O demônio de Frankfurt começa com um fato seco: o governo manda setenta e oito autores para representar o Brasil na Feira do Livro de Frankfurt. Dois deles, já problemáticos, decidem outra jornada: ir atrás do Demônio. Só um volta. O demônio de Frankfurt, romance de Ferréz publicado em 2021 pela Comix Zone, usa a viagem literária oficial como desculpa para uma fábula de amizade, excesso e memória — ilustrada por Lourenço Mutarelli.

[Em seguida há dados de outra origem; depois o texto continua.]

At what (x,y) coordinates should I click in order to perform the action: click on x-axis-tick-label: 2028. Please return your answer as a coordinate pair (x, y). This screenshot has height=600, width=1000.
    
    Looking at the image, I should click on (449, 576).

Não é o Capão em versão alemã. É o autor da literatura marginal deslocado para o circuito internacional do livro, com o parceiro de estrada (Lou) e a tentação de furar o roteiro institucional. A crítica e os leitores da edição apontam o óbvio que a orelha às vezes esconde: o pano de fundo é Frankfurt, mas o assunto é a relação entre os dois homens e o que a fama literária não resolve.
O que há de diferente nesta obra
Ferréz já tinha romances, contos, crônica e infantil. Aqui ele mistura ficção e matéria da viagem, com o desenho de Mutarelli atravessando o texto. A edição da Comix Zone aposta no objeto: capa dura, relevo, 144 páginas em papel de alta gramatura, caderno de extras com desenhos de Andrei Bressan, Danilo Beyruth, Doug Firmino, Gabriel Bá, João Pinheiro e Marcelo d'Salete. É livro para ler e para ficar na estante.
Quem conhece só Capão Pecado pode estranhar o tom. A prosa continua direta, mas o recorte muda: hotéis, feira, deslocamento, a comédia sombria de dois escritores brasileiros à solta na Alemanha. O “demônio” do título não é metáfora preguiçosa de mercado editorial. É o mote de uma busca que o próprio enredo trata como jornada paralela à programação oficial da feira — a mesma Feira de Frankfurt em que Ferréz esteve, de fato, na delegação brasileira de 2013.
Público, edição e o que não esperar
A ficha da Amazon indica 16 anos. A leitura é adulta pelo tema e pelo humor, não necessariamente pela gore da primeira fase. Não há aqui o mosaico de assaltos do Manual prático do ódio nem o destino de Rael. Há duas vozes em deslocamento, o cansaço da agenda oficial e a tentação de abandoná-la. Mutarelli não ilustra “cenas de ação”: o traço entra como temperatura, mais próximo do pesadelo do que do storyboard.
- Romance de 2021, editora Comix Zone, com ilustrações de Lourenço Mutarelli.
- Edição em capa dura; existe também Kindle.
- Indicada a partir de 16 anos na ficha da Amazon.
- Objeto de colecionador tanto quanto narrativa — o acabamento faz parte da proposta.
Para quem faz sentido
Para quem já leu Ferréz e quer vê-lo fora do naturalismo da primeira fase. Para leitor de Mutarelli que acompanha o desenho como linguagem, não como enfeite. Para quem se interessa pelo contraponto: o escritor da Zona Sul no palco mais protocolar do mercado mundial do livro, recusando o papel de embaixador bem-comportado.
Não substitui Capão Pecado nem Manual prático do ódio. Complementa. Se a pergunta for como Ferréz escreve depois da consagração e da feira internacional, este é o volume em que a resposta deixa de ser sociologia da quebrada e vira fábula de estrada — ainda assim, com a mesma recusa de falar bonito demais sobre o próprio mito. A compra mais estável hoje é a edição Comix Zone em capa dura, disponível na Amazon.